**** Data records ****

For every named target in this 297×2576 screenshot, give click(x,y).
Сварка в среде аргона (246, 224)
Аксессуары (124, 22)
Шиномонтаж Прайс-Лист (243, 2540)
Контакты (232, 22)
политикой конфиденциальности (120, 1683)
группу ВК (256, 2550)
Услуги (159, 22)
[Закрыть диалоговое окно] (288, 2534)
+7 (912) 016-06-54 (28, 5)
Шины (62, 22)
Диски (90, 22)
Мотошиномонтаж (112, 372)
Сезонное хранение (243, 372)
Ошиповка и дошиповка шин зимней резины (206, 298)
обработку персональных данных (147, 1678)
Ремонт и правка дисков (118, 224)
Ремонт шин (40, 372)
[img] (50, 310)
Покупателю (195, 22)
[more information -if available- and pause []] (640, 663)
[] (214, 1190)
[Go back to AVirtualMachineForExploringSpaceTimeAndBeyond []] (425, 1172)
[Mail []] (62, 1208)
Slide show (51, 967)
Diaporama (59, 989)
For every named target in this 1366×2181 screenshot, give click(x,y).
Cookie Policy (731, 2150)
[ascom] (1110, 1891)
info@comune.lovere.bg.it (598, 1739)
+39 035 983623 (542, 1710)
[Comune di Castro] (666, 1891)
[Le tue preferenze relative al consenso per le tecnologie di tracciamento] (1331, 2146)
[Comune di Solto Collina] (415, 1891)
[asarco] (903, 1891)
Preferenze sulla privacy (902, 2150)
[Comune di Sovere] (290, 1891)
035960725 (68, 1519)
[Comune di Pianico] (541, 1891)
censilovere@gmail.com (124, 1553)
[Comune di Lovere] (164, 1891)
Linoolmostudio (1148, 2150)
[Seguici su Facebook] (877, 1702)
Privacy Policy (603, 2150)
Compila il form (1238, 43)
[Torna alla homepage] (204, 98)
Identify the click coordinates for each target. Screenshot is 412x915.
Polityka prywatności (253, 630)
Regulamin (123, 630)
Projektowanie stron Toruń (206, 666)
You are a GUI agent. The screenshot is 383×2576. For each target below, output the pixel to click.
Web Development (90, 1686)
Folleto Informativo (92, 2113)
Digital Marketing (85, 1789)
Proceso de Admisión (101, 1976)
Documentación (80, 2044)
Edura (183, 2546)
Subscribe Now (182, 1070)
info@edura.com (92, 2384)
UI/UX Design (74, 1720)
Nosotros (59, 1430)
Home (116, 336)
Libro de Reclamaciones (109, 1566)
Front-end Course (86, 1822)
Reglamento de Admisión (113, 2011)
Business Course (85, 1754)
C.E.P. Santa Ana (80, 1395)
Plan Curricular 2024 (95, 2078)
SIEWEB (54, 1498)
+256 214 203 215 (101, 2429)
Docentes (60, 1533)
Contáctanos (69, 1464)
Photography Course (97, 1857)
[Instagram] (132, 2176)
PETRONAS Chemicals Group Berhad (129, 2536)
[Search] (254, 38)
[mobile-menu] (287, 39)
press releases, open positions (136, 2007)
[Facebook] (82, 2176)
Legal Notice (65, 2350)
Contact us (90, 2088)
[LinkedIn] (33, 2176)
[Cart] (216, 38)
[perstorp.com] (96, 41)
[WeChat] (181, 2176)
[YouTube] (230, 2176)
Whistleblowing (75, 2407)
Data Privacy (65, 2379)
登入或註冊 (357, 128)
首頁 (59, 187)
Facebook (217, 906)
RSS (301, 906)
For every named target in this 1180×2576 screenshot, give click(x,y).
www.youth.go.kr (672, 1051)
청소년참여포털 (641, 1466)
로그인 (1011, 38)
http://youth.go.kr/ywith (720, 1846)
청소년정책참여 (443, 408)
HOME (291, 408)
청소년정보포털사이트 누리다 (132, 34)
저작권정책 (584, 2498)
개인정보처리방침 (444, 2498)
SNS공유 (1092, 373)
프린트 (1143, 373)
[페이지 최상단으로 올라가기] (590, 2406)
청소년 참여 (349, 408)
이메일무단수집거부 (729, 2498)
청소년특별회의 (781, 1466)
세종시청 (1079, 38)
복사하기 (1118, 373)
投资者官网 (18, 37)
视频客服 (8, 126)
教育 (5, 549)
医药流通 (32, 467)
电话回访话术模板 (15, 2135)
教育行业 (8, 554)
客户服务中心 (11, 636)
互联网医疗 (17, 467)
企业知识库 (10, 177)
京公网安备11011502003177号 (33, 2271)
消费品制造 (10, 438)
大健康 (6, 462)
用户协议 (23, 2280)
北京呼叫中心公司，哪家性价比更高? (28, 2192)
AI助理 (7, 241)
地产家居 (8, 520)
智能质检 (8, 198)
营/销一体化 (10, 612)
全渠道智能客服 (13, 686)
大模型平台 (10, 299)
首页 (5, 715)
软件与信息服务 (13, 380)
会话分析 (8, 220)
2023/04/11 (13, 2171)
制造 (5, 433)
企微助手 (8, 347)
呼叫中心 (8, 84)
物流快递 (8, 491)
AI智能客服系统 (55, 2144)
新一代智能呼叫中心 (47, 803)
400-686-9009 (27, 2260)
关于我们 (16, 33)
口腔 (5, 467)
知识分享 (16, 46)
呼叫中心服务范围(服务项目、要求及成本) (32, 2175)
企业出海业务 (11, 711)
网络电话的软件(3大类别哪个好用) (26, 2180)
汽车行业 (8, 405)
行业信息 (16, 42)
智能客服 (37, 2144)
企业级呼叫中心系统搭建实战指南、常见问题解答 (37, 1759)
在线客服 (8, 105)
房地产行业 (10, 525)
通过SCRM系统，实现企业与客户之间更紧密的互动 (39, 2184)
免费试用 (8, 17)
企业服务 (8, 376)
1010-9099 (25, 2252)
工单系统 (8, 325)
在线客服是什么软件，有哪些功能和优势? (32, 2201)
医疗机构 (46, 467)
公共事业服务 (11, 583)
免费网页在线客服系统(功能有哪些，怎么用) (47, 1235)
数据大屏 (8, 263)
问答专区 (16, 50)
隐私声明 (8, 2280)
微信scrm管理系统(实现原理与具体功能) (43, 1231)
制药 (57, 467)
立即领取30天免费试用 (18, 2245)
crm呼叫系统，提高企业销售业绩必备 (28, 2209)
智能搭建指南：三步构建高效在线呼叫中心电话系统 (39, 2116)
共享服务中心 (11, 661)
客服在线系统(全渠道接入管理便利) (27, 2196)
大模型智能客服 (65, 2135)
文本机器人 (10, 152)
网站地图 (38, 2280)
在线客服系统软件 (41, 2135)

****

Repeat, word for word, the lines above between the line holding "企微助手 (8, 347)" and the line holding "1010-9099 (25, 2252)", inclusive; omit everything else.

企微助手 (8, 347)
呼叫中心 (8, 84)
物流快递 (8, 491)
AI智能客服系统 (55, 2144)
新一代智能呼叫中心 (47, 803)
400-686-9009 (27, 2260)
关于我们 (16, 33)
口腔 (5, 467)
知识分享 (16, 46)
呼叫中心服务范围(服务项目、要求及成本) (32, 2175)
企业出海业务 (11, 711)
网络电话的软件(3大类别哪个好用) (26, 2180)
汽车行业 (8, 405)
行业信息 (16, 42)
智能客服 (37, 2144)
企业级呼叫中心系统搭建实战指南、常见问题解答 (37, 1759)
在线客服 (8, 105)
房地产行业 (10, 525)
通过SCRM系统，实现企业与客户之间更紧密的互动 (39, 2184)
免费试用 (8, 17)
企业服务 (8, 376)
1010-9099 (25, 2252)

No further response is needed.